Nestled among 19th-century apartment blocks, the Macro is the newer and bigger of two spaces that combine to make up Rome’s municipal contemporary art museum (the other is in Testaccio). The main part of the museum was created by the French architect, Odile Decq from a disused Peroni beer plant. Providing a home for the postmodern painter and collagist Mario Schifano, Macro aims to be a more daring and controversial version of Maxxi (the National Museum of Art from the 21st Century). Take the toilets for example, which have mirrored walls and translucent plastic sinks that flash different neon colours as you use them.
Palazzo Altemps is a Renaissance palace opened as a museum in 1997. It remains one of the capital’s best-kept secrets, with a beguiling collection of classical sculptures. They include the Ludovisi Ares, a Roman copy of a 4th-century BCE Greek original, and the Ludovisi Gaul, part of the same group. But for sheer technical genius, visitors should see the 3rd-century sarcophagus, carved from a single block of stone, showing the Romans fighting the Ostrogoths – it is known as the Grande Ludovisi.

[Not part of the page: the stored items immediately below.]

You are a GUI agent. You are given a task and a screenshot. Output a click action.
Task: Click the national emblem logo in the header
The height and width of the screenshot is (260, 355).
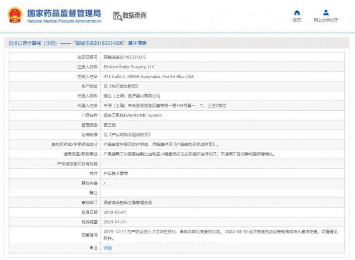tap(15, 15)
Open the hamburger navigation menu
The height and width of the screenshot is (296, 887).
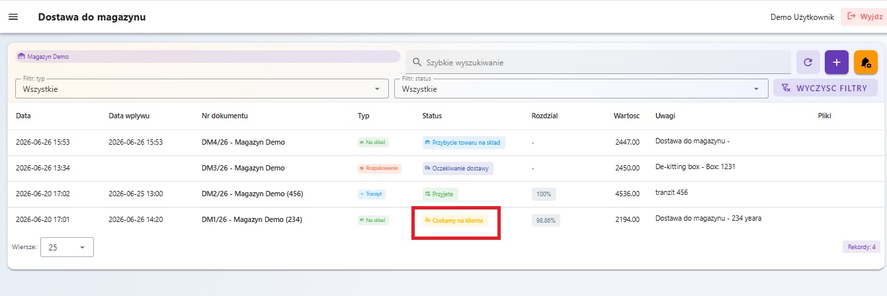click(13, 17)
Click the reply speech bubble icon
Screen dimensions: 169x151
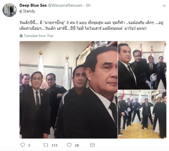[22, 145]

Cinecittà Studios was founded by Mussolini and due to this, the studio and set complex was bombed by the Allies in the Second World War. However in the ‘50s, the Studios became highly famous when they were used to make a series of costly classical epics, including Ben-Hur and Cleopatra. The 40-hectare site, which is claimed to be continental Europe’s largest film and TV production facility, was also where Federico Fellini shot most of his films.
The church of illusions was built between 1626 and 1650 and dedicated to Ignatius of Loyola. The trompe l’oeil ceiling mural by Andrea Pozzo uses foreshortening to create a realistic vision of the founder of the Society of Jesus soaring towards paradise to be welcomed by Christ. A disk in the floor marks the ideal spot from which to experience the illusion.
The Auditorium was designed by architect, Renzo Piano, who called his building a “factory of culture”. Its three concert halls, which stage all manner of productions, hold between 700 and 2,800 people. There is also the Cavea, an open-air theatre reminiscent of a classical amphitheatre, an art gallery and an archaeological museum within the building.
Santa Maria in Trastevere
The Basilica of Our Lady is one of Rome’s oldest churches, dating back to around 340 AD. It is thought to been the first church in Rome dedicated to Mary. In the nave are two rows of columns – 22 in all – that were taken from ancient Roman sites. Embellished with six mosaic panels of scenes from the life of Mary and a gilded octagonal ceiling painting by the Baroque master Domenichino, the basilica is extraordinarily decadent.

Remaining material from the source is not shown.